Ysabel holding the T-shirt, Gloria’s eyes glinting in the darkness, an eruption of babble and then the voice again, “The horizon, over the pale, you’re getting” clack and tumbling squawk, “Know you’re there. Pick up! Get in. You’ve” clack-clack. “Who,” says Gloria looming, “who the fuck, you know who that is. You – you – ” Another glint down low leaning in there she is wide face pressed close her hand in black lace there between them. Jutting from it a short wide blade ash-dark but for the very gleaming edge of it. “When the two of you,” the loud voice says, “are done with each other, if there’s” clack. “Who is that,” says Gloria, “who’s he talking about.” Ysabel against the counter leaning back eyes on the knife pressed close. “Each other, if there’s anything left of” click.

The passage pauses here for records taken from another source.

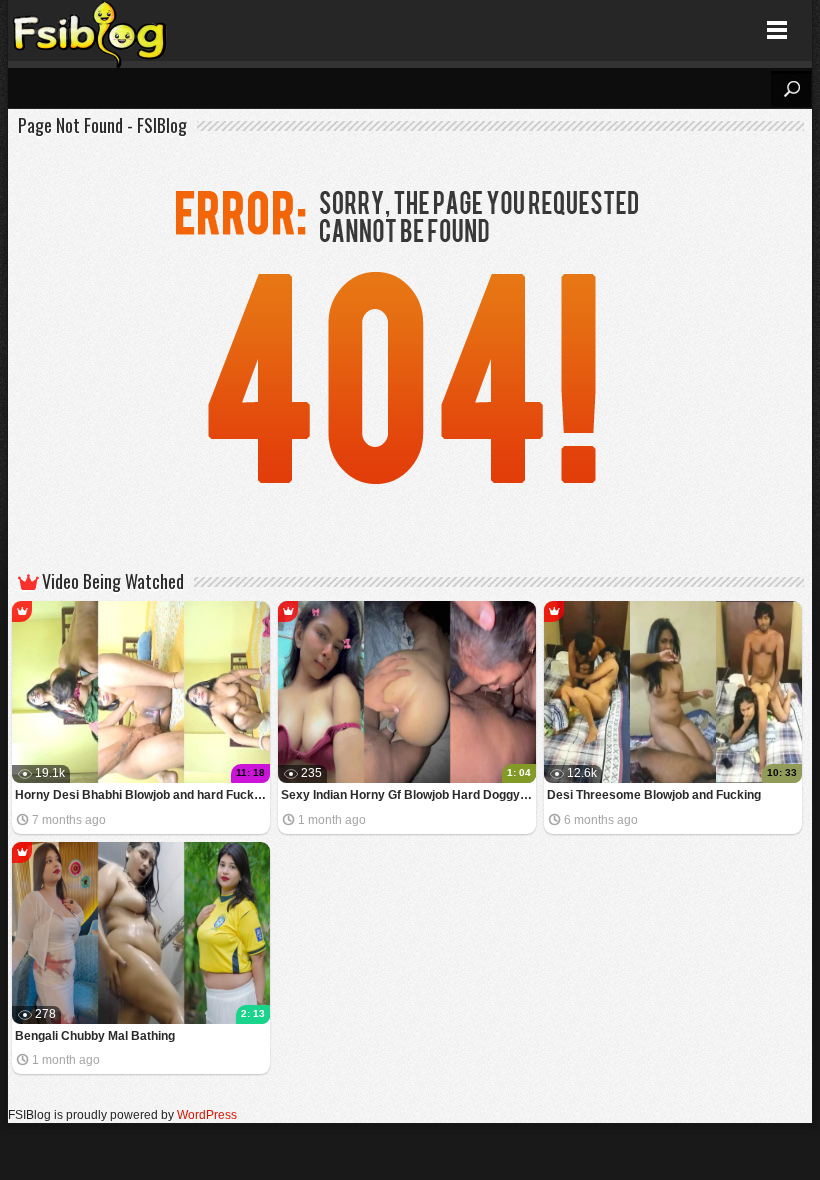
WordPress (207, 1115)
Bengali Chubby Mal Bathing (95, 1036)
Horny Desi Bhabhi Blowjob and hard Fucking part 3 (142, 795)
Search (791, 89)
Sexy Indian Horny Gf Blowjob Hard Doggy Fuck (408, 795)
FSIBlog (90, 30)
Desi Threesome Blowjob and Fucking (654, 795)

Babble.

“You don’t know what I can do with this,” says the woman, pressing the blade a crease in Ysabel’s cheek. “If I’m angry.” Voice stretched taut. “And I hate you.” Pressing hard enough to turn Ysabel’s face to one side. “Thing left of you,” that enormous breath, “look up, look to the west.”

“Who is that,” says Gloria. “Who’s coming.”

Ysabel blinking says, “You don’t hate – ”

Her shriek raw piercing there’s a scramble and that recording dies in a crunch of shattered plastic. Around the corner between the rows of yellow tables he’s crouching low feet fast under his dark skirt shirtless sword held up before him short blade back against his forearm leaping onto the counter beneath the dark menu boards. At the back of the kitchen light’s fizzing in the air Gloria’s falling back Ysabel’s slumping falling to her knees hand to her bright face. He leaps again, kicks off the face of an oven, leaves a swipe of a footprint in the grease-rimed dust on the griddle, alights by the sink between them Ysabel on her side clutching her cheek with both hands floor about her flooded in a shock of white light moaning and he turns blade whipping about in his hand to point at Gloria tipped over a couple of paper bags spilling clothing black and white. “What have you done,” he says, his voice gone quiet and cold.